I have already checked the regular expression, and to test it, I also used regexp_like and regexp_replace. Both of them worked just perfect.

Here is the query:

select 
    sucursal,
    regexp_like(sucursal,'^[0-9]{1,3}') as match,
    regexp_extract(sucursal,'^[0-9]{1,3}',1) as CodSucusal,
    regexp_replace(sucursal,'^[0-9]{1,3}','lala') as RepCodSucusal
from jdv.stg_devoluciones limit 5;

here is the results:

+-------------------+-------+------------+--------------------+
| sucursal          | match | codsucusal | repcodsucusal      |
+-------------------+-------+------------+--------------------+
| 124 NAVOJOA       | true  |            | lala NAVOJOA       |
| 73 BOCA DEL RIO   | true  |            | lala BOCA DEL RIO  |
| 964 JIUTEPEC      | true  |            | lala JIUTEPEC      |
| 456 TEQUISQUIAPAN | true  |            | lala TEQUISQUIAPAN |
| 212 LANDIN        | true  |            | lala LANDIN        |
+-------------------+-------+------------+--------------------+

codsucursal should be the sucursal number but regexp_extract is returning null instead

Expected results:

+-------------------+-------+------------+--------------------+
| sucursal          | match | codsucusal | repcodsucusal      |
+-------------------+-------+------------+--------------------+
| 124 NAVOJOA       | true  |   124      | lala NAVOJOA       |
| 73 BOCA DEL RIO   | true  |   73       | lala BOCA DEL RIO  |
| 964 JIUTEPEC      | true  |   964      | lala JIUTEPEC      |
| 456 TEQUISQUIAPAN | true  |   456      | lala TEQUISQUIAPAN |
| 212 LANDIN        | true  |   212      | lala LANDIN        |
+-------------------+-------+------------+--------------------+

What am I doing wrong?


Solution

  • Impala regexp_extract function takes the index of a capturing group or 0 for the whole match as the third argument.
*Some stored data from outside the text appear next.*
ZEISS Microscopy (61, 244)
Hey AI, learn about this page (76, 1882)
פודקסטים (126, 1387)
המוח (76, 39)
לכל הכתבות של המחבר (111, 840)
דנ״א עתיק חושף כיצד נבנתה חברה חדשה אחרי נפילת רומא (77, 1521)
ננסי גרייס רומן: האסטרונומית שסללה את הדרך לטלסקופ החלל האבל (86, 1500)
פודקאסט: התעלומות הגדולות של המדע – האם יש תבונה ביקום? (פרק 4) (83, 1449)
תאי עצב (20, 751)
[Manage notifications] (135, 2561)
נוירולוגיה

    regexp_extract(string subject, string pattern, int index)
    Purpose: Returns the specified () group from a string based on a regular expression pattern. Group 0 refers to the entire extracted string, while group 1, 2, and so on refers to the first, second, and so on (...) portion.

    As your regex - ^[0-9]{1,3} - has no capturing groups defined in it you should use 0 as the third argument to refer to the whole match value:

    regexp_extract(sucursal,'^[0-9]{1,3}', 0) as CodSucusal